Exercise inputs:

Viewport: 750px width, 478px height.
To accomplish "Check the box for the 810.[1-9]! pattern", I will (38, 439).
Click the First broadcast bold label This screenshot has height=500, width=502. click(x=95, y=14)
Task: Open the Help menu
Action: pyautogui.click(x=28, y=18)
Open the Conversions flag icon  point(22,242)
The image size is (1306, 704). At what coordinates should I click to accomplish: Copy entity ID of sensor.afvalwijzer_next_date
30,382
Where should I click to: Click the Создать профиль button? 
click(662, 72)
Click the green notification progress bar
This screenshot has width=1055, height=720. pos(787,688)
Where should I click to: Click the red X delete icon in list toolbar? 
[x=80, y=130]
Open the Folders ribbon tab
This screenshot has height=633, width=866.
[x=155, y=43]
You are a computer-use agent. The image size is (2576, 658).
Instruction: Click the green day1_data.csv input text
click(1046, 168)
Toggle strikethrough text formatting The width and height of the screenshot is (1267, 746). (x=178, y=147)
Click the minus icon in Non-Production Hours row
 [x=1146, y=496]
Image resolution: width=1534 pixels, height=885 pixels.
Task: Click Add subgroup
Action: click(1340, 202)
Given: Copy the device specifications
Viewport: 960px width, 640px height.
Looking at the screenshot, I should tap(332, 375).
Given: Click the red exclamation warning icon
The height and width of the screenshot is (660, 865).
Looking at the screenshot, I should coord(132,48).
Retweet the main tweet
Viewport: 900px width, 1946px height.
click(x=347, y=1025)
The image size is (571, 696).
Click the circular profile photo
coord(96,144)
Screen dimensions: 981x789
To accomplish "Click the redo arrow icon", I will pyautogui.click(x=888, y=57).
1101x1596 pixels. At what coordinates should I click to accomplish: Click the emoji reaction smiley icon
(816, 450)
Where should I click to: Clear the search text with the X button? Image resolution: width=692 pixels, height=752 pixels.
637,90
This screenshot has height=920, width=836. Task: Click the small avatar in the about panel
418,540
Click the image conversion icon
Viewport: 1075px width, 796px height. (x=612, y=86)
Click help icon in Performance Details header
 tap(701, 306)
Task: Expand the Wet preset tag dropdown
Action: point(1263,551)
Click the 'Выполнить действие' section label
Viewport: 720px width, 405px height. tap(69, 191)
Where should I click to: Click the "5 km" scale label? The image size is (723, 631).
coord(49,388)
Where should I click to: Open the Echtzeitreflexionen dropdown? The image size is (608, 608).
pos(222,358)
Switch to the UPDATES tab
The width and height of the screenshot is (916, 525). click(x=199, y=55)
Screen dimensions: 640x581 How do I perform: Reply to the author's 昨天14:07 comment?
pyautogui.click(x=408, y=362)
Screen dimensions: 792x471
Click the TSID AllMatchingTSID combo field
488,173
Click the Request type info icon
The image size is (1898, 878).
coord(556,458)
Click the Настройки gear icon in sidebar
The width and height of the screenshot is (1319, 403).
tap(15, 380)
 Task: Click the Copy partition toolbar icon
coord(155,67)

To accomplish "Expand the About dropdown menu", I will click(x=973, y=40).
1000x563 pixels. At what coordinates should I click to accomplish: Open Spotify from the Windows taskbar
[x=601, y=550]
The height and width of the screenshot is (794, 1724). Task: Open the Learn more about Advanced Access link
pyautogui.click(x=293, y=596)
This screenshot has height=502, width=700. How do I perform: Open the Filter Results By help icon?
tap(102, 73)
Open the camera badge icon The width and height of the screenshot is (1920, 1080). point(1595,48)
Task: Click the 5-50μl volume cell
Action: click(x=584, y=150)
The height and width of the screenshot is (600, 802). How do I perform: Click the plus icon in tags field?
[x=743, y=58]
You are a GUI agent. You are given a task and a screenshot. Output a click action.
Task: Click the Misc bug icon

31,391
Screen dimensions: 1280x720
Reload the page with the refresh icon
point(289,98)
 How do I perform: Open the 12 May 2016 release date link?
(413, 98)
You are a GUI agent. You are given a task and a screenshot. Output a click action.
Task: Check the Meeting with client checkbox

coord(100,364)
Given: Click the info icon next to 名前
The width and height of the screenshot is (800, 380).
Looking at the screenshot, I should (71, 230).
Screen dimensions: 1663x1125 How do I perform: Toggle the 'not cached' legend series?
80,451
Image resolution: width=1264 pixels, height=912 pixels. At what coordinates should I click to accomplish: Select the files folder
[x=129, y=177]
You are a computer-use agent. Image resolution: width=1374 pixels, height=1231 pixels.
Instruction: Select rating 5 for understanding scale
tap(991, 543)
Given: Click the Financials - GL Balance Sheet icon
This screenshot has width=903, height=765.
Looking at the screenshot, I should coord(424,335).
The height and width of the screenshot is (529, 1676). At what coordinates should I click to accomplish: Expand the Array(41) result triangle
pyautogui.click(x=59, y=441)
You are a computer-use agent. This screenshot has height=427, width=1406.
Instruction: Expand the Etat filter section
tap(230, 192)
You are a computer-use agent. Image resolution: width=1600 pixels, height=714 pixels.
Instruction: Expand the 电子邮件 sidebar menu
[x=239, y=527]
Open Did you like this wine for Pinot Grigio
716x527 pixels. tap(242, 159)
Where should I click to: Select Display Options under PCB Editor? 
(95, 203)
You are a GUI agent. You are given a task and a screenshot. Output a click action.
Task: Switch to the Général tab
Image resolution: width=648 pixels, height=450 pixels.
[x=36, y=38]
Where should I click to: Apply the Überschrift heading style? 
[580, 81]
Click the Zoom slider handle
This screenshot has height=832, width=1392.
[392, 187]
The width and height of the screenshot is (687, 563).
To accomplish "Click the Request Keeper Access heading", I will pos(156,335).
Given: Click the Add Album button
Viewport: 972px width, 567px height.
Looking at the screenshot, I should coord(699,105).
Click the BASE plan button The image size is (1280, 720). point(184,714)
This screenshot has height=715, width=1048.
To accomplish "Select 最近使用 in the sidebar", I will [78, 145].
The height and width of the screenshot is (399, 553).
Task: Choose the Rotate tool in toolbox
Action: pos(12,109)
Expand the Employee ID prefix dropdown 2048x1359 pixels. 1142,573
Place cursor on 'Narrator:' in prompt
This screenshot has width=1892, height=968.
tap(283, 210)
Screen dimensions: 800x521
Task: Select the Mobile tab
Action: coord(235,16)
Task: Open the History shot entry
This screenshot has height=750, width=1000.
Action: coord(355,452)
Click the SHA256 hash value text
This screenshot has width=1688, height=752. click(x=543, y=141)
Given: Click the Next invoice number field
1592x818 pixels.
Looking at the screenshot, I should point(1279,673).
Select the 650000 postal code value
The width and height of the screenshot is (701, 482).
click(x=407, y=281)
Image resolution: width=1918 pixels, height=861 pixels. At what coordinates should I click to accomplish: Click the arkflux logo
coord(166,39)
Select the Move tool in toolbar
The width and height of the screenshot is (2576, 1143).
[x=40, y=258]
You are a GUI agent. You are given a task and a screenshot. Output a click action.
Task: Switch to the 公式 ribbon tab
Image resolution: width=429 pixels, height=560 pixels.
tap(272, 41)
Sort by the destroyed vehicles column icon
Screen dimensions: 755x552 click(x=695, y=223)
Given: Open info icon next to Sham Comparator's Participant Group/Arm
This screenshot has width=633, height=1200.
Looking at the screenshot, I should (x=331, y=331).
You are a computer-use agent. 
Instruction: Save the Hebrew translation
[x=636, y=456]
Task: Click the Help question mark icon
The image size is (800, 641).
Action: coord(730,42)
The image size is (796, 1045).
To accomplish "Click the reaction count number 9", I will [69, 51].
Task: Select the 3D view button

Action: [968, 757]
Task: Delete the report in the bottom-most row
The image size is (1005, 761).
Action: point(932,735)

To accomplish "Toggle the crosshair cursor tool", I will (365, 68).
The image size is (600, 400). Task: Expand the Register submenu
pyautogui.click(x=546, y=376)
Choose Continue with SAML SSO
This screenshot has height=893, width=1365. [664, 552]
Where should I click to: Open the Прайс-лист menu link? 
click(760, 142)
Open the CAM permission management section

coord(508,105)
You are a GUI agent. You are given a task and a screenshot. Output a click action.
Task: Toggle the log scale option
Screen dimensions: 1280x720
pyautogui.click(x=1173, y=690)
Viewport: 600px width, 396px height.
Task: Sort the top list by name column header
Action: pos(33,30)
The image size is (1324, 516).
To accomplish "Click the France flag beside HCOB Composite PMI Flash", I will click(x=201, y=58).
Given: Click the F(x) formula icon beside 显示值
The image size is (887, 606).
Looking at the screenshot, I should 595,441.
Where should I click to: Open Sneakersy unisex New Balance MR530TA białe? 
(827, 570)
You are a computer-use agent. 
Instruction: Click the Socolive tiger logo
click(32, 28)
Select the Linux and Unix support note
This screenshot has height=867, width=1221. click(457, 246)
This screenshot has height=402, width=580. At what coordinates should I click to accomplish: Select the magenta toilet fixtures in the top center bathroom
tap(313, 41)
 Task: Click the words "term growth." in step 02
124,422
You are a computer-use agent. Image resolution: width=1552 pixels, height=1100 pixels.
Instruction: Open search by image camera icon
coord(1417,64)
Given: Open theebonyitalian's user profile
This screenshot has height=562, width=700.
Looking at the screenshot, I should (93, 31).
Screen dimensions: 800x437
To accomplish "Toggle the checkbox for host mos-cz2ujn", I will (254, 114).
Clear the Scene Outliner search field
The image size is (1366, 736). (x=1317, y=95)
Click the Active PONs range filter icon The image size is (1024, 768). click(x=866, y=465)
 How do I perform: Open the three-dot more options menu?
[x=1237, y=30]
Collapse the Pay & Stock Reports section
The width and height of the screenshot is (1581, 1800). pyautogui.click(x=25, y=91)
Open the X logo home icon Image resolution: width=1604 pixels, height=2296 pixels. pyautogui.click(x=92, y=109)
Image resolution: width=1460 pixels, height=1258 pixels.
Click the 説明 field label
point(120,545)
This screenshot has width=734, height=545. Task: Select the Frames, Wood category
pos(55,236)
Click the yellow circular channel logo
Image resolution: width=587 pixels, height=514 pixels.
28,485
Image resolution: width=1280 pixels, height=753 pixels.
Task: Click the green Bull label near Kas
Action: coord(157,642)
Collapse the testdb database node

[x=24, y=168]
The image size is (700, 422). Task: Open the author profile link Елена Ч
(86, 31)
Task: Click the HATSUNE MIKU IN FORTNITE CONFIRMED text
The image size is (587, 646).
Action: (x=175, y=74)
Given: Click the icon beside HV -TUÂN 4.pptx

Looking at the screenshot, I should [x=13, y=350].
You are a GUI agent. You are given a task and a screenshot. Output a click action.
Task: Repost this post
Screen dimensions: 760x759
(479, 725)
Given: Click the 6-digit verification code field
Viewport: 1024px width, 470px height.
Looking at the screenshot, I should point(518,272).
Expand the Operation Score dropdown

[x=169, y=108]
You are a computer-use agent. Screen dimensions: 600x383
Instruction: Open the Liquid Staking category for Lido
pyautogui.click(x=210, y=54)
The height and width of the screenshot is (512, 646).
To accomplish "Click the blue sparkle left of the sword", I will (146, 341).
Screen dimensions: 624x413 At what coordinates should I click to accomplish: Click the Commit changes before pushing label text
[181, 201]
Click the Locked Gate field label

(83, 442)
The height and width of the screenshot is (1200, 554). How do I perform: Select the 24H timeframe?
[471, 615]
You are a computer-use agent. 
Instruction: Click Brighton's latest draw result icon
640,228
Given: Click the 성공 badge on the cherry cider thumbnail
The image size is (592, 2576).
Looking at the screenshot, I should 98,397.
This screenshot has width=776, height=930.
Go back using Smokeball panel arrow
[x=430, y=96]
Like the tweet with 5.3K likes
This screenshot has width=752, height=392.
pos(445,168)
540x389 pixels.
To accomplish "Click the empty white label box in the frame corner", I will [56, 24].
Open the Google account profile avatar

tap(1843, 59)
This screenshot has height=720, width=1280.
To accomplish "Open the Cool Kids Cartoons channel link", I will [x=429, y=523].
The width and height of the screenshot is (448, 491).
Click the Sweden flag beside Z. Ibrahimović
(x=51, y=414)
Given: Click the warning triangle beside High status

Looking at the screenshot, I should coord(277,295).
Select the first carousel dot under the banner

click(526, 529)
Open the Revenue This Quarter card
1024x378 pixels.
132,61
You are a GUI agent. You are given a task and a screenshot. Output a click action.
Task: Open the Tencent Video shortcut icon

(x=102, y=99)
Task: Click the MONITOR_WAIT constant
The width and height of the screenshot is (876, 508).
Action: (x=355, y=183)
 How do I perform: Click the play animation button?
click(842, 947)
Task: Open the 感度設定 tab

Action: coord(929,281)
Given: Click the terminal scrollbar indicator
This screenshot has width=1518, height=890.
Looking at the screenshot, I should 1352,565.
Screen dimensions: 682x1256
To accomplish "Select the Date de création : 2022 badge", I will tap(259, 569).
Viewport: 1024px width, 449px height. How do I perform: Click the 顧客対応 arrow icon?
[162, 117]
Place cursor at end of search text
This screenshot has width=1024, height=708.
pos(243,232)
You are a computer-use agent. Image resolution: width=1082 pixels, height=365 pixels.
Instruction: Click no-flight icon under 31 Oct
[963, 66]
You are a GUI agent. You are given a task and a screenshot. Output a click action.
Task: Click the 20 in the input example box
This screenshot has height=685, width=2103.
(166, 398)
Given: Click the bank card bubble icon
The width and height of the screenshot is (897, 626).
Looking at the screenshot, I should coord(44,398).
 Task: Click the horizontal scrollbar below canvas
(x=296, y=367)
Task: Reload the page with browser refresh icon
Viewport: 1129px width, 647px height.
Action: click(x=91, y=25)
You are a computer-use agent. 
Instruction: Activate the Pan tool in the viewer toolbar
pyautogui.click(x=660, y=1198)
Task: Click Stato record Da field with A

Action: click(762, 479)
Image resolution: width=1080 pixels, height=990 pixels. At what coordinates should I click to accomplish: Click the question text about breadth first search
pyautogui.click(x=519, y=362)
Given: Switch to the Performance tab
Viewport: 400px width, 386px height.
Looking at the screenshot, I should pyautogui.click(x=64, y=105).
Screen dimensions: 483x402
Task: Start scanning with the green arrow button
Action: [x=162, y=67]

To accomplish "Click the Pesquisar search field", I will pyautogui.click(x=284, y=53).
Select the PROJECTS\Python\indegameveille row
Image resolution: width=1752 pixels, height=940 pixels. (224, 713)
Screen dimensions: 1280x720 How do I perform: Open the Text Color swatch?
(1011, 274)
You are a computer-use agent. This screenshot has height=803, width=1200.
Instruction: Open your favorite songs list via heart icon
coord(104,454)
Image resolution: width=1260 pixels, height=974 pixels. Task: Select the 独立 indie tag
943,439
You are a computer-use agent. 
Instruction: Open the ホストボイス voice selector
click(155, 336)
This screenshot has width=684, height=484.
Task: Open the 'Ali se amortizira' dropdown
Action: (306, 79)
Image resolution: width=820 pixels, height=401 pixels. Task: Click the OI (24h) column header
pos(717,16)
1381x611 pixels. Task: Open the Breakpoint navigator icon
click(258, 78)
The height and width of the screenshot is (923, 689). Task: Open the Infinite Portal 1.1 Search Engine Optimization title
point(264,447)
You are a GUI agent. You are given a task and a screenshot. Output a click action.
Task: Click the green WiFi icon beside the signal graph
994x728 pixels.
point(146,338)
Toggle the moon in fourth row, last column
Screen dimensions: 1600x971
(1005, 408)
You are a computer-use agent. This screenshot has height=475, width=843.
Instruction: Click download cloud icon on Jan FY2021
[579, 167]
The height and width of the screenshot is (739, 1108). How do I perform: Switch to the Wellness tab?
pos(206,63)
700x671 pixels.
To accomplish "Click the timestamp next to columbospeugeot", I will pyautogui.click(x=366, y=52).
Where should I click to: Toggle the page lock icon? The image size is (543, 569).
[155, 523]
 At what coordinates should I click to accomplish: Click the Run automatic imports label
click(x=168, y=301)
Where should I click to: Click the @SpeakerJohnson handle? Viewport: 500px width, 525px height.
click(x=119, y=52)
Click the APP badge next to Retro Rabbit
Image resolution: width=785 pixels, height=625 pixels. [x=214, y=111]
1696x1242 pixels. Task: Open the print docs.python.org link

Your assignment: Find out how many lines above hold "channel". Write only the number.

Answer area: 2